Alone in a Dirty, Sacred Space, John Yau, δημοσίευση στο Hyperallergic [27/9/2022]Marilena Pateraki
The first time you encounter Mire Lee’s artwork your mind might race toward an unsettling observation that eludes your memory, perhaps from William Burroughs’s Cities of the Red Night (1981), Robert Smithson’s essay, “Entropy and the New Monuments” (Artforum, 1966), or Donna Haraway’s Simians, Cyborgs, and Women: The Reinvention of Nature (1991), or a scene from the film Alien (1979) or a “B” horror movie. These are just some of the associations the work elicited when I visited the artist’s debut exhibition, Mire Lee: Carriers at Tina Kim Gallery (September 15–October 22, 2022). But, more importantly, the work soon took over, obliterating these connections, and I found myself sitting and staring, not knowing exactly what I was looking at. That inability to quite contain the work within a pre-existing category or definition is very much part of its challenge and meaning.

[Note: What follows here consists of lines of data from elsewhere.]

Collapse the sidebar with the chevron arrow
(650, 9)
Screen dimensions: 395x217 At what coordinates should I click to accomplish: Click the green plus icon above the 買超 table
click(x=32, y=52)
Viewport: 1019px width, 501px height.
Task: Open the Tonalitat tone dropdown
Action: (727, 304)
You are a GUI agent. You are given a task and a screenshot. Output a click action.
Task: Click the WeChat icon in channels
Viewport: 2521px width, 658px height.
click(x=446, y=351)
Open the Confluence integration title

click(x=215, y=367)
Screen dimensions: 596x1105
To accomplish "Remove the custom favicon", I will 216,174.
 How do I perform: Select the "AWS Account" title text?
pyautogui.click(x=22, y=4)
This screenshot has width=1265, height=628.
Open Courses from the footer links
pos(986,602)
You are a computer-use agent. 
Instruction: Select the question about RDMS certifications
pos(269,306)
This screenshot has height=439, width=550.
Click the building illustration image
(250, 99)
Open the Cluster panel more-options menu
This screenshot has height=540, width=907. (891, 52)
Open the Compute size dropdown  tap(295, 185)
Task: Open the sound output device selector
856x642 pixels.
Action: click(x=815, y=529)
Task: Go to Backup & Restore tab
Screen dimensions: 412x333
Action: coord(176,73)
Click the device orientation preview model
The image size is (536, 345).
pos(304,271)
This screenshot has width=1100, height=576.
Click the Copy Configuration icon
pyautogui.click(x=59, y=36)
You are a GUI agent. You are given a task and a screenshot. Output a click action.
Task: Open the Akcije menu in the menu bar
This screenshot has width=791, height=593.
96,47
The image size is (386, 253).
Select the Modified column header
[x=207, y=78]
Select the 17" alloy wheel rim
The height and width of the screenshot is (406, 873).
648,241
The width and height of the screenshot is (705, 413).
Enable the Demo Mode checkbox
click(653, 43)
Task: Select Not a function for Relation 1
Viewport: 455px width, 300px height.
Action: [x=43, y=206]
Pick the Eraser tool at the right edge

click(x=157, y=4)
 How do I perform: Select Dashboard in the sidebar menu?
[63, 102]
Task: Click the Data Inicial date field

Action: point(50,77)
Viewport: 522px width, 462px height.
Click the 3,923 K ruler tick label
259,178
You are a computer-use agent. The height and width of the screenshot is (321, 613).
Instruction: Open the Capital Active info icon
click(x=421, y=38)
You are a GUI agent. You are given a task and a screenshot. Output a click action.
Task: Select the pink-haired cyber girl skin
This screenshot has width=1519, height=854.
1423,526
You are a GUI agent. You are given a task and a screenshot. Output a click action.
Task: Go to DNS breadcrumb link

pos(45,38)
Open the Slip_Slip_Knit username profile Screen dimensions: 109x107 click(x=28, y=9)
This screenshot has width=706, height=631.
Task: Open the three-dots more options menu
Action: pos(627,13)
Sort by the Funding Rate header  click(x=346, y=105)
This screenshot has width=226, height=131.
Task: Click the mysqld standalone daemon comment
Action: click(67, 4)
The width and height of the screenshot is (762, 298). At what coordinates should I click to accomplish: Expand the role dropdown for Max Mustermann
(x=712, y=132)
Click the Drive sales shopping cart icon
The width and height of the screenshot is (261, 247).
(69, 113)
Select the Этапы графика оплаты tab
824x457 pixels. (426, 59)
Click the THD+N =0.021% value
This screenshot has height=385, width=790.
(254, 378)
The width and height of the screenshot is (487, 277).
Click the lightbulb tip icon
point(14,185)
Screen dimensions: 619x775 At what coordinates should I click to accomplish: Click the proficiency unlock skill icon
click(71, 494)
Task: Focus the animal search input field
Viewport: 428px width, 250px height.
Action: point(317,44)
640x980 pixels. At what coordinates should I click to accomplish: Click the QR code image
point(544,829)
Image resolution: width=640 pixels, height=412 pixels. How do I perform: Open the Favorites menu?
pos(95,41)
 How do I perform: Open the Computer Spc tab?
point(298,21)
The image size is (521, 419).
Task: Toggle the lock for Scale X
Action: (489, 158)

The first gallery contains hollow concrete objects that resemble elongated pods with an opening or a cluster of spine or hollow rib-like forms, a short video of a woman, first outside with her bicycle and later puttering in the kitchen, and three distressed nettings hanging from metal rods. None of these prepared me for what was in the second gallery, even though I knew there would be a machine, dripping liquids, and entrail- like forms from seeing reproductions and short clips of Lee’s kinetic work. I suspected that the woman in the video — who happens to be the artist’s mother — is central to the entire exhibition, but in no obvious way. The open forms, or concrete shells, and the nettings fall under the definition of “carrier,” as a means of carrying something, but that still does not explain the feelings that surfaced as I engaged with the installation in the second gallery.
Η συνέχεια εδώ.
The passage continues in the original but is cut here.